[Opening Dataset extract section]

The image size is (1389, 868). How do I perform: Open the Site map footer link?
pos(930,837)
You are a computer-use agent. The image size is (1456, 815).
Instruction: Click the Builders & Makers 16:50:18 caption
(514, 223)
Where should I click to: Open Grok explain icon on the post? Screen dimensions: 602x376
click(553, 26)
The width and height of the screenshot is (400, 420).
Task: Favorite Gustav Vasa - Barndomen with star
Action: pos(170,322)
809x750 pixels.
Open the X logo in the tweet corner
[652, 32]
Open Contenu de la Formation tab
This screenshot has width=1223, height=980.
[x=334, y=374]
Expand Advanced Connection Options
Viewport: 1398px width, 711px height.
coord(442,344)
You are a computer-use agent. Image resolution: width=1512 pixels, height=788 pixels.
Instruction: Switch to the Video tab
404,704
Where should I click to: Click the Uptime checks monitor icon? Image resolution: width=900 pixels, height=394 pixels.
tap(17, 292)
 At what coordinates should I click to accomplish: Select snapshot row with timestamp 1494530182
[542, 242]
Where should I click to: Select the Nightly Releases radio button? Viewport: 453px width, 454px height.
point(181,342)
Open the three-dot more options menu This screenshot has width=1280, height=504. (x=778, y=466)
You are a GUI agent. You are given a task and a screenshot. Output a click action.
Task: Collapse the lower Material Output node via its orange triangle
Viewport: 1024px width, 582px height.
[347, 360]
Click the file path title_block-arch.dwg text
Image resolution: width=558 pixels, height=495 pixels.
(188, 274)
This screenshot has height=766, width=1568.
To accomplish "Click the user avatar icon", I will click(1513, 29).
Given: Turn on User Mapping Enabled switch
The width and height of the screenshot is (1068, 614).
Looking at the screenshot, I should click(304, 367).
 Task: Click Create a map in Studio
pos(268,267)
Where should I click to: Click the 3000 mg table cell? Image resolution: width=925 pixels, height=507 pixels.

[Closing Dataset extract section]

* Task description
The reply must repeat all of the records precisely.

* Result
The image size is (1389, 868). How do I perform: Open the Site map footer link?
pos(930,837)
You are a computer-use agent. The image size is (1456, 815).
Instruction: Click the Builders & Makers 16:50:18 caption
(514, 223)
Where should I click to: Open Grok explain icon on the post? Screen dimensions: 602x376
click(553, 26)
The width and height of the screenshot is (400, 420).
Task: Favorite Gustav Vasa - Barndomen with star
Action: pos(170,322)
809x750 pixels.
Open the X logo in the tweet corner
[652, 32]
Open Contenu de la Formation tab
This screenshot has width=1223, height=980.
[x=334, y=374]
Expand Advanced Connection Options
Viewport: 1398px width, 711px height.
coord(442,344)
You are a computer-use agent. Image resolution: width=1512 pixels, height=788 pixels.
Instruction: Switch to the Video tab
404,704
Where should I click to: Click the Uptime checks monitor icon? Image resolution: width=900 pixels, height=394 pixels.
tap(17, 292)
 At what coordinates should I click to accomplish: Select snapshot row with timestamp 1494530182
[542, 242]
Where should I click to: Select the Nightly Releases radio button? Viewport: 453px width, 454px height.
point(181,342)
Open the three-dot more options menu This screenshot has width=1280, height=504. (x=778, y=466)
You are a GUI agent. You are given a task and a screenshot. Output a click action.
Task: Collapse the lower Material Output node via its orange triangle
Viewport: 1024px width, 582px height.
[347, 360]
Click the file path title_block-arch.dwg text
Image resolution: width=558 pixels, height=495 pixels.
(188, 274)
This screenshot has height=766, width=1568.
To accomplish "Click the user avatar icon", I will click(1513, 29).
Given: Turn on User Mapping Enabled switch
The width and height of the screenshot is (1068, 614).
Looking at the screenshot, I should click(304, 367).
 Task: Click Create a map in Studio
pos(268,267)
Where should I click to: Click the 3000 mg table cell? Image resolution: width=925 pixels, height=507 pixels.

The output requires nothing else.